Une des sources de la SF est sans aucun doute le récit de voyage philosophique qui fleurit à l’aube des temps modernes, quand l’homme s’apercevant que la Terre était ronde et finalement décevante décida de s’inventer d’autres horizons. L’Utopie de Thomas More est l’un des fleurons de cette littérature ; ce monde trop parfait cependant anticipe sur certains de nos cauchemars contemporains. Cette ambiguïté se retrouve aussi dans une catégorie littéraire prisée des anglo-saxons, les histoires de « mondes perdus ». Rider Haggard avec les aventures d’Allan Quartermain et Les Mines du Roi Salomon en 1895, ou Conan Doyle et son professeur Challenger héros du Monde perdu en 1912 inauguraient le couple de l’aventurier explorateur et du savant excentrique - tout Indiana Jones était déjà là ! Mais ces mondes perdus-retrouvés, matrices de tous les dangers, sont souvent des nœuds de pulsions violentes où sous Eros se fait jour Thanatos, la figure troublante de la mort. Chez E. R. Burroughs, que ce soit dans son cycle de Tarzan ou dans Pellucidar, ces mondes perdus sont aussi des mondes sauvages préservés des atteintes de la civilisation, où le principe de plaisir règne en maître – plaisir du natif mais aussi du colon qui devient vite ivre d’or et de puissance. Dans ce cadre-là, au début des années 1930 et jusqu’à la guerre, principalement dans les illustrés français d’obédience catholique pour la jeunesse la SF devient une des variétés d’un discours colonialiste, conjuguant archéologie fantastique et cryptozoologie, récits d’explorations exotiques et odyssées aéronautiques ; les dessinateurs de BD des années 1930-1940 s’inventaient ainsi un chemin original vers la SF, sans Martiens ou presque ni engins spatiaux.

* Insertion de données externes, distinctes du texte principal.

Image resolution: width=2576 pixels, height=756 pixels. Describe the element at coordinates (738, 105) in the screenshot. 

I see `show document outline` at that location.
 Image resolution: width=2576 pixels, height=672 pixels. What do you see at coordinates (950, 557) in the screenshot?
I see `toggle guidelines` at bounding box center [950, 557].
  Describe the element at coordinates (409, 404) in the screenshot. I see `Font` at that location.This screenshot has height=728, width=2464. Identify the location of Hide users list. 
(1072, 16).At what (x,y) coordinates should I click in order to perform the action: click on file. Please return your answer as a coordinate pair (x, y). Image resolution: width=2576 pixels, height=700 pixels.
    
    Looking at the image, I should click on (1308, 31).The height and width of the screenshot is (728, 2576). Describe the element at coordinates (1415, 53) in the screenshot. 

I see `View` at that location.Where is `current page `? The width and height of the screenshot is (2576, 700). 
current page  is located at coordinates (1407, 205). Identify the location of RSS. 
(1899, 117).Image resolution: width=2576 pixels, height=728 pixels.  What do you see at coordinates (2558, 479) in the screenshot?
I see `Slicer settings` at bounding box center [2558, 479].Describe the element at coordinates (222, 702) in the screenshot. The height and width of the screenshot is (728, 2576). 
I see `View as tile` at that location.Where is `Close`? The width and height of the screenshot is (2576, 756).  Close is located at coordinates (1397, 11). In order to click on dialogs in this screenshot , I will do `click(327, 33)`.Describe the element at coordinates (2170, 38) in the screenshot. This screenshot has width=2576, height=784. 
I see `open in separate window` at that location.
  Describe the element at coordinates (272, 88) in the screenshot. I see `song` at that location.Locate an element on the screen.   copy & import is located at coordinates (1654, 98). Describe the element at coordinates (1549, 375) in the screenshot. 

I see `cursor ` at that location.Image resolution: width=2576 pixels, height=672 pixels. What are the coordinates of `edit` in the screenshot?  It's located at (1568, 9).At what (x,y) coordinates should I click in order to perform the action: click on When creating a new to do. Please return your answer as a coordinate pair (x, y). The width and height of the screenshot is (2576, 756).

C’est manifeste dans certaines publications de Bayard, Pierrot et Cœurs Vaillants, dans l’hebdomadaire pour adultes Le Foyer – qui remplace Le Pèlerin sous l’occupation, tous catholiques, – et d’une autre manière dans le périodique collaborationniste Le Téméraire. Ce sera aussi le cas dans Robinson, quand Jacques Souriau reprendra la bande américaine « Tailspin Tommy », et en Belgique dans Bravo .

Mais la première BD française de SF est une dystopie qui nous emmène dans une cité lointaine…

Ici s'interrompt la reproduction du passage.